The Place de La Bastille is actually only a monument, a tall pillar with a gold spirit of Liberty statue at the top. It marks the spot where the Bastille prison stood for about 400 years, until the French Revolution. The monument stands in the center of a large traffic round-about, very busy. After admiring the monument, we sat down at a sidewalk cafe and had our first meal in Paris. The kids and I all had croque-monsieurs (a toasted ham sandwich with a layer of cheese grilled onto the top) and B had quiche lorraine. Here we discovered how expensive Paris restaurants can be-- the sandwiches had nothing served along with them, the kids all had Cokes (small bottle for 4 euros each), B and I had coffee, and the meal was 42 eruros. Tasty, but not all that filling. Drinks are very expensive in Paris (we thought drinks were expensive in Germany, but much worse in Paris), and yet asking for tap water is frowned upon, unless you've already ordered drinks. And ice is unheard of!
We found a metro station and gave B some time to figure out how it works. Then we ventured on to the Eiffel Tower... what can I say, it is just suck a striking sight! It is so famous and everyone has seen it in pictures, that just to be standing there in front of it is amazing and unreal. We spent time looking at it from afar, taking pictures, and then wandering the park area that is in front of it. The lines to go up the tower were very long and the kids didn't seem to care if we did or not, so we went on to see the Arc de Triomphe. We went several stops on the metro, walked a long ways and got to it about sunset. B and the boys decided to climb to the top and G and I were tired already and rested below. The Arc de Triomphe was the first Parisien sight I saw on our honeymoon trip, the first thing I saw that said "Paris" to me after having studied French for 6 years. It is so much bigger than you imagine, so classically engraved with carvings, so solid. I love it.

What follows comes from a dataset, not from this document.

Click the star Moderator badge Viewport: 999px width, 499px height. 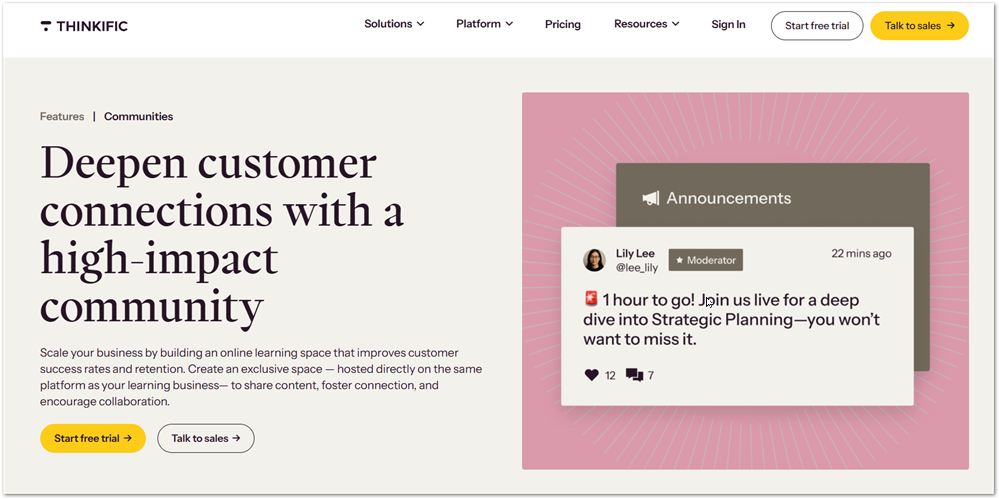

After this, it was the metro back to our hotel. Even though we'd only been in Paris for a half day, we were already discovering how exhausting the metro was... every station has labyrinthine hallways that unfortunately smell of stale urine, many levels that trains can possibly be on, stairs or broken escalators. Often you are taking 2 or 3 trains to try and get to your location, and at every stop you must get out and figure out where you need to go to connect to the correct train (or let your DH figure it out, if you're directionally challenged like me!), climb or descend a few levels, walk through more smelly dank hallways. I'm sure if you live in cities with metros you get used to it all and it just becomes second nature, but it feels a bit like the underworld to me.
By now it was 10 pm and we were very tired and hungry, and 2 blocks from our hotel we were happy to find a Chinese fast food restaurant open, with food for us to point to and buy and take back to our hotel. Egg rolls for 50 cents each! We were so used to everything closing up early in Germany that it was a blessing to find late night food.